Well, I dropped all my pregnancy weight + 4 lbs and am now back at my "wedding weight" at 6 months post delivery. Now if only I could get back to my high school weight! Ha. Since I have not been exercising or dieting, I have to blame it all on breastfeeding.
I had heard that breastfeeding would accelerate the post-pregnancy weight loss, but I was surprised by how easy it was. I've never been hungry and never broken a sweat (although that is probably a negative, and I do walk and do yoga). The main key is to not INCREASE your calories by too much, while still getting quality nutrition (fruits, veggies, eggs, nuts, beans, whole grains).
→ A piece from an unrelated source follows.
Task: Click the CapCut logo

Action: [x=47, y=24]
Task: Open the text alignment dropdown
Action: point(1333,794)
There's a rumor floating around that breastfeeding requires an extra 500 calories per day. If it does I haven't noticed. Make sure to ask your doctor or lactation consultant :).
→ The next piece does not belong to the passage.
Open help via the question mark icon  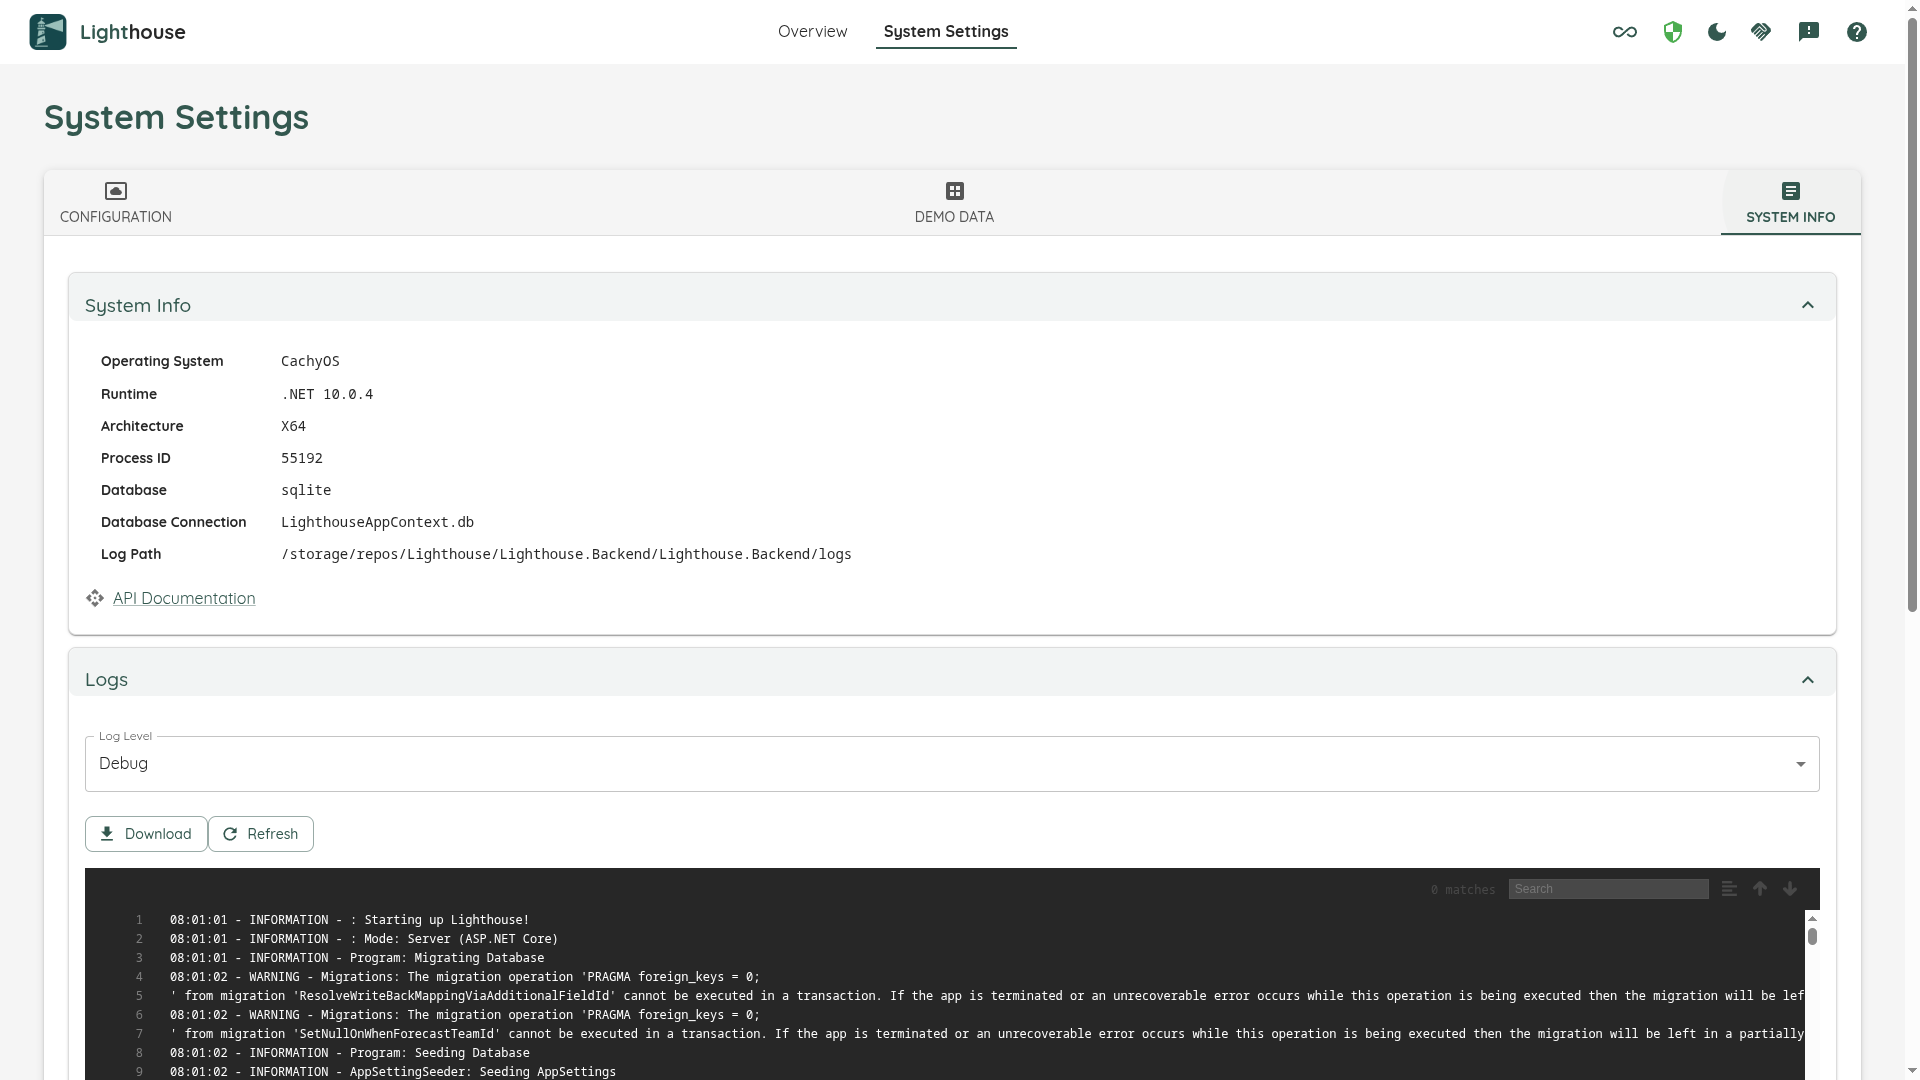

Altogether I've been very satisfied with my breastfeeding experience. I realize that it might be much easier for a mostly stay-at-home Frau like myself because I don't have to pump as often (only about 3-4 times per week). Still, as a stay-at-home Frau, I can't believe I would ever be interested in bottle-feeding unless absolutely necessary. It's convenient - no waiting to make a bottle while baby's crying, no cleaning out bottles and nipples, no warming bottles in the middle of the night. Did I mention no periods?
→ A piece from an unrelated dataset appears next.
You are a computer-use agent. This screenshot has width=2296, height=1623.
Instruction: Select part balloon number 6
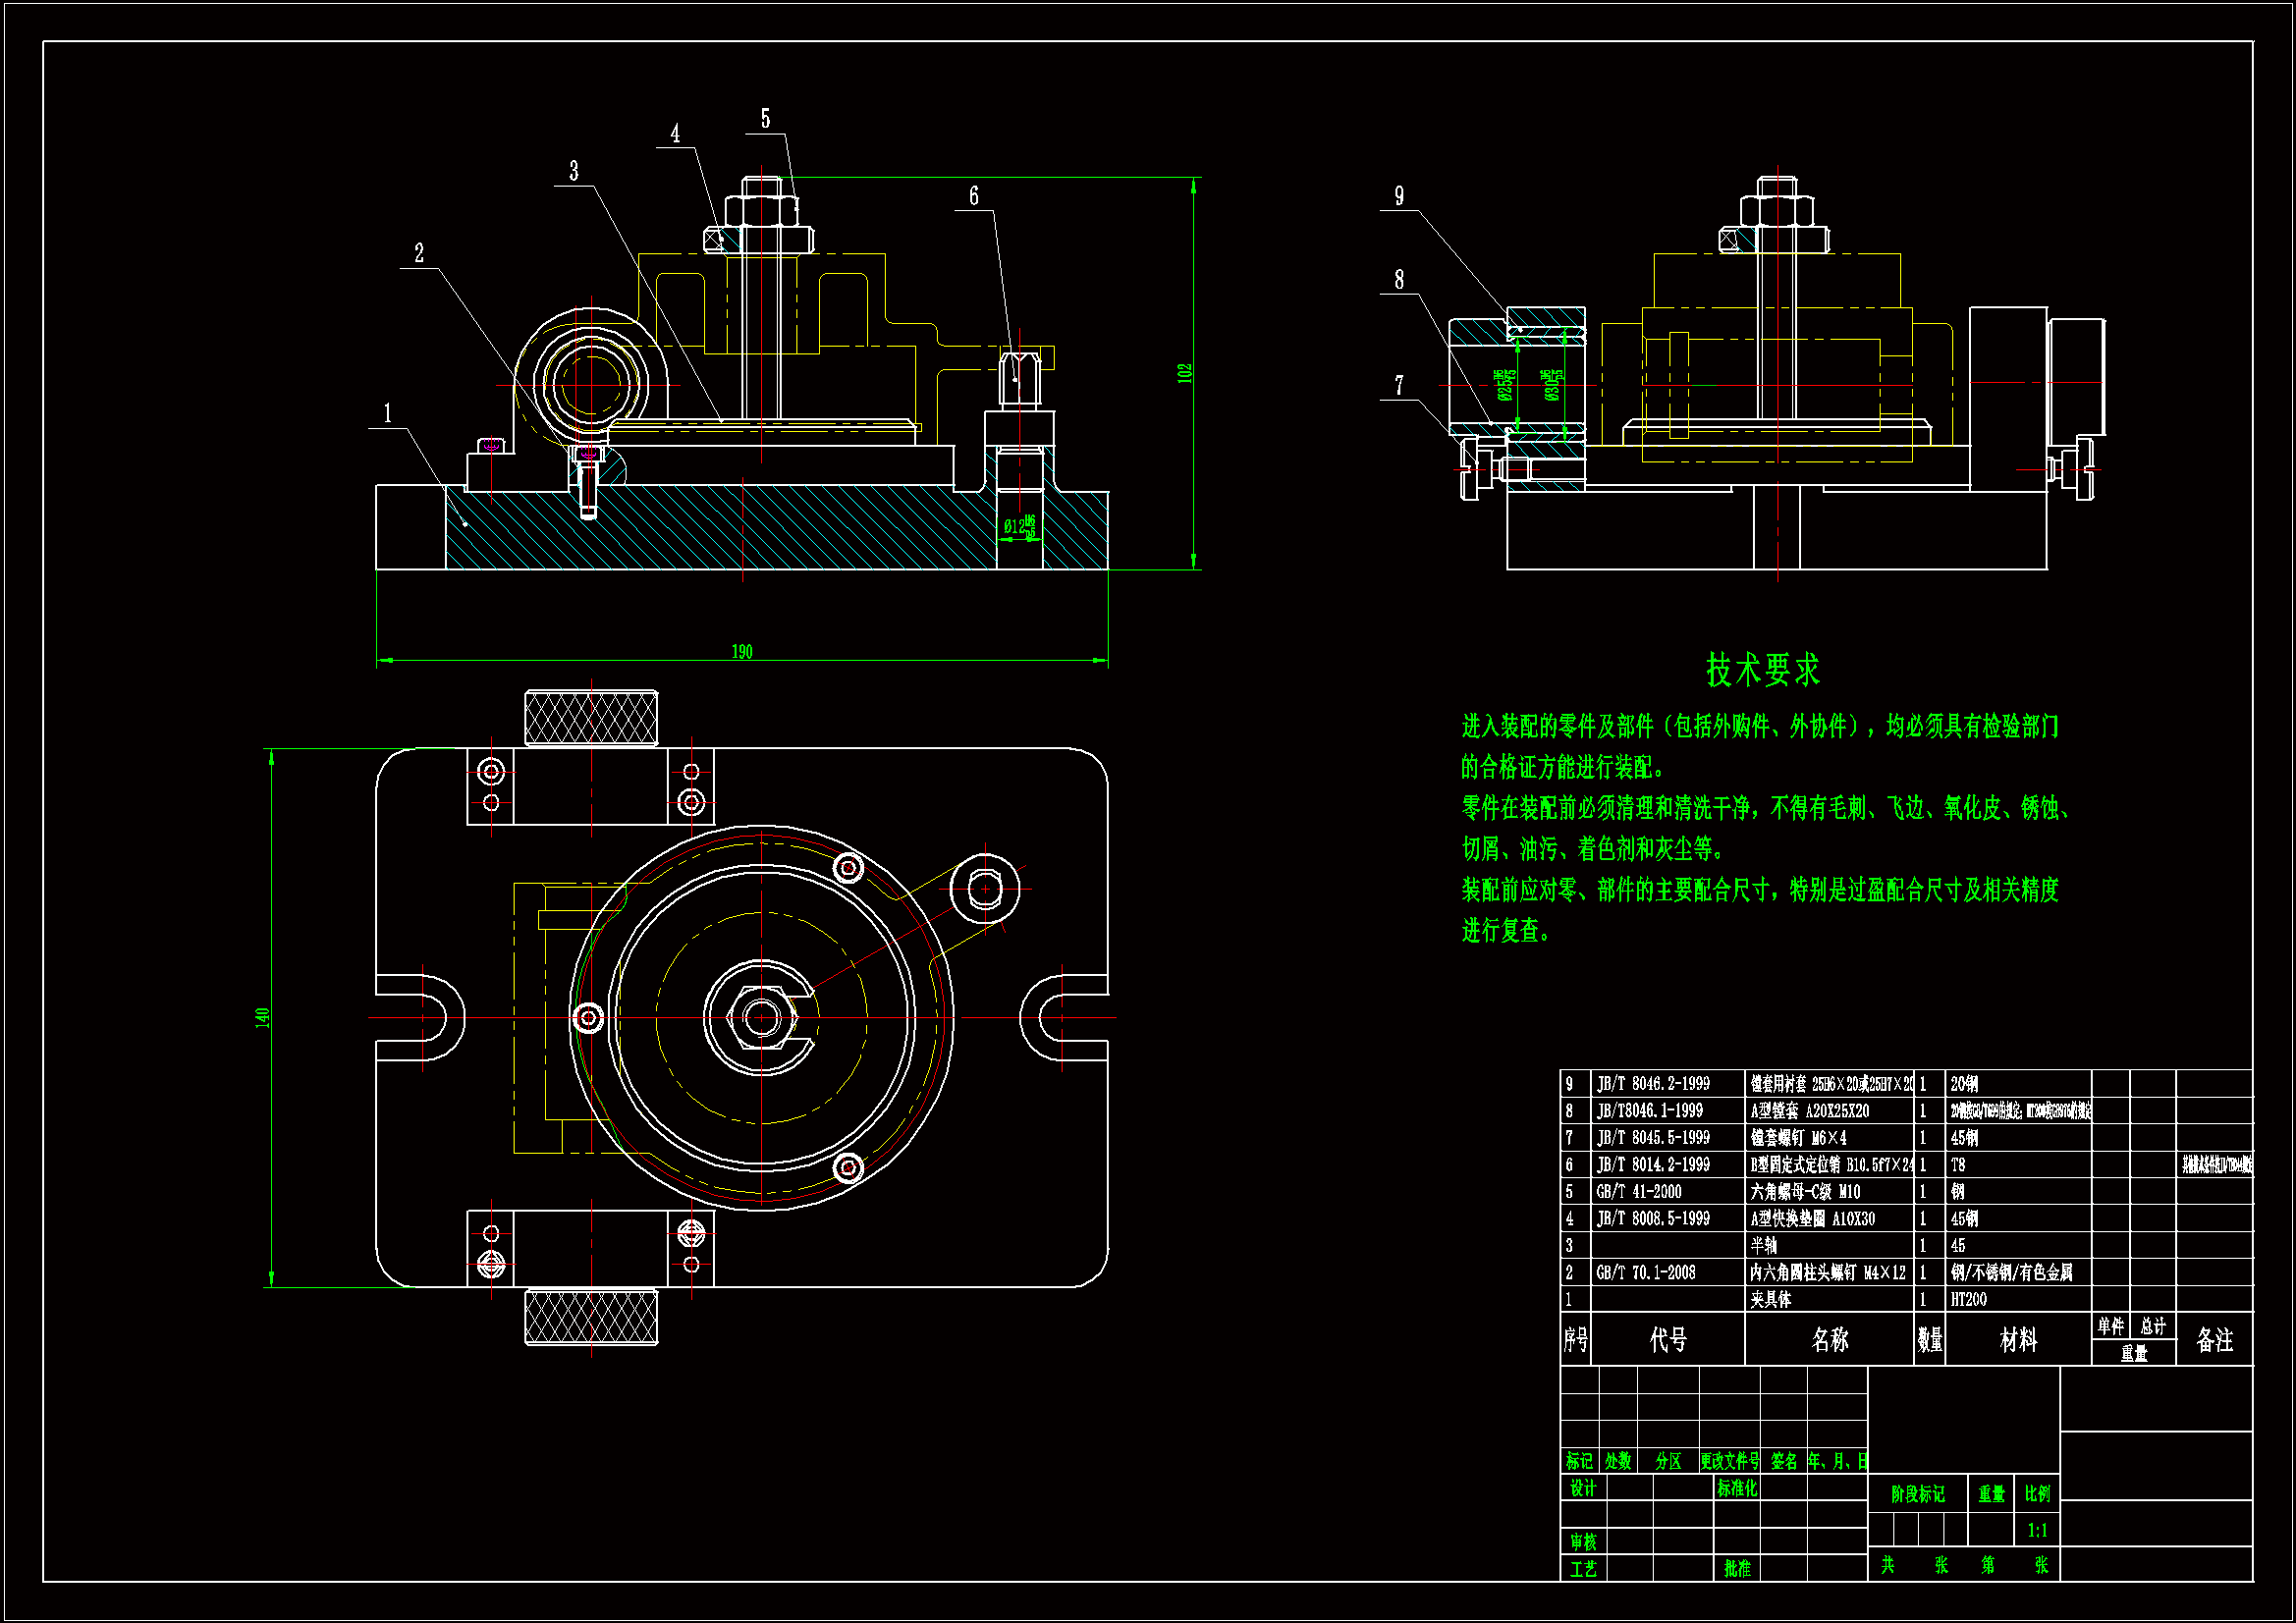[973, 196]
How breastfeeding / nursing ties into peak oil: it doesn't depend on a supply chain, doesn't require oil to create, package, and ship the formula, and can be done without hot water or electricity.
We had a terrible ice storm here in OKC back in December and power was out for about 5 days across the city. I can only imagine the havoc a mother of a small infant would experience if she were trapped in her home, running out of formula, with no hot water. How frightening!
Fortunately breastfeeding was brought back from the comatose/dead through the efforts of La Leche League and other advocates. What's missing, though, is an entire generation of women who know how to breastfeed. Instead they were taught that chemical formulas and rubber nipples were better than their own bodies, that it was better to purchase a product than to rely on nature, and better to hide babies eating than to let anyone see. The feeding of infants, like everything else in the world, was industrialised to meet the needs of capitalism. These women - my mother's generation and to a lesser extent my own generation - can't teach their own daughters and granddaughters how to do breastfeed.
Which is sad, because in a world of declining energy availability they will probably have to.